The plan is to resume the hybrid model on Oct. 12, school officials added.


Hillcrest Middle School was closed to all students because of a case of COVID-19. Learning will be remote while the school is closed and students in Cohort B were able to re-enter the building on Thursday, Oct. 1, according to a statement from the principal.

"This decision was not made lightly, and was the result of careful and thorough contact tracing completed by the Trumbull Nursing Department. We are very grateful for their help and support," Bryan Rickert, principal of Hillcrest Middle School wrote in a letter to families.



A student at Crosby High School in Waterbury has tested positive for COVID-19. The school will close to in-person learning on Tuesday and Wednesday for a thorough cleaning and disinfection. In-person classes are expected to resume Thursday.

A student at Washington Elementary School tested positive for COVID-19, school officials said on Friday. That student's specific class will transition to distance learning through Monday, Oct. 12.

Last Wednesday, district officials announced a student at North End Middle School tested positive for the coronavirus. That student is virtual and has not been in the building this year.

District officials announced last Tuesday that two people at Chase Elementary School have tested positive for COVID-19. Both classes will move to distance learning through Friday, Oct. 9.

A staff member at Waterbury Arts Magnet School has tested positive for the coronavirus. The school shifted to remote learning through Thursday while the building was cleaned and disinfected and contact tracers notify those affected.

The city's contact tracing team is working to identify close contacts involved with the in-person positive case.

As students across Connecticut head back to school, some school districts are seeing cases of COVID-19, which is forcing them to close. Dr. Thomas Murray, associate medical director of infection prevention at Yale New Haven Children's Hospital, discusses challenges schools face.

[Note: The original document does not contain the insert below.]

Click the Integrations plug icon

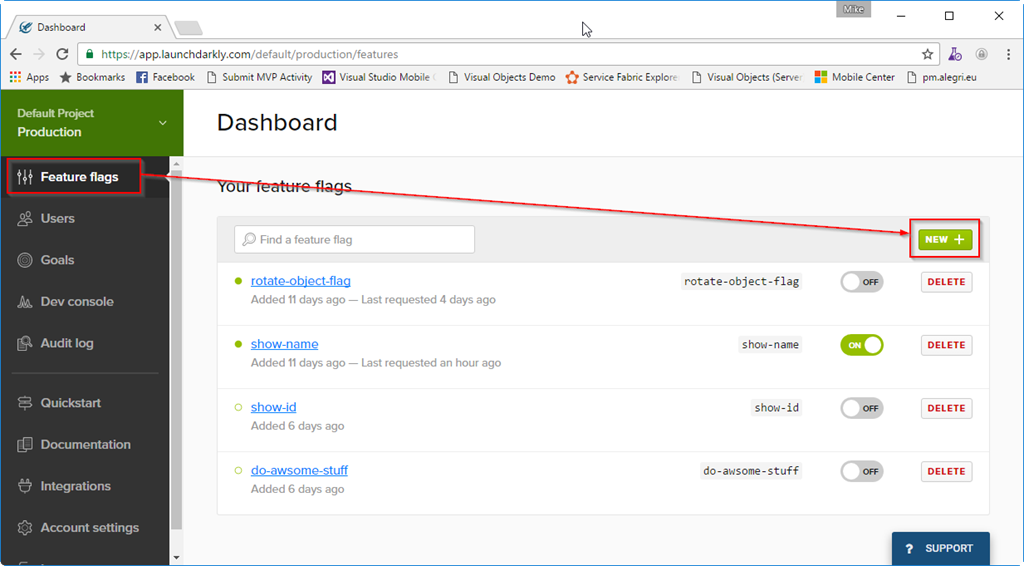25,486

The Friendship School in Waterford is reporting a case of COVID-19 and said the person who tested positive has been instructed to remain home in self-isolation for 10 days.

School officials said in a message to members of the school community that they were notified last Monday that a member of our school community has tested positive for coronavirus and that family members have also been instructed to self-quarantine and get tested.

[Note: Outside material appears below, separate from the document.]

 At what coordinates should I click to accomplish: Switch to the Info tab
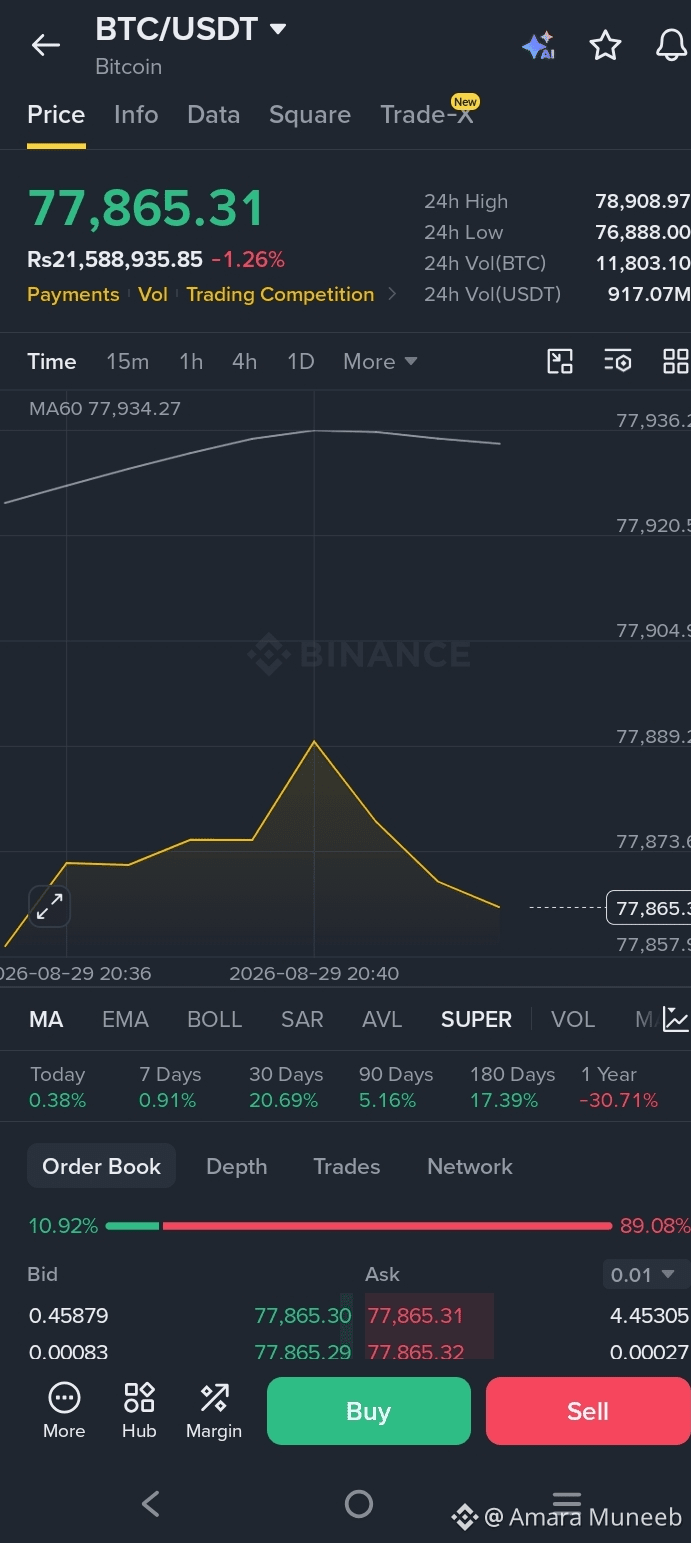click(136, 115)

Anyone who is considered a close contact with the person has been contacted or will be contacted by school or local health officials

West Hartford

West Hartford school officials said there has been a case of COVID-19 at Hall High School. The person participated in football practice last week and all players and staff who had close contact with the person are beginning a 14-day quarantine period.


A student at Windsor High School and a student at Sage Park tested positive for COVID-19. All students who have been deemed to be a close contact were notified. A letter on the school website says the impacted class would quarantine for 14 days, retroactive to the last contact, and will participate in distance learning for that time.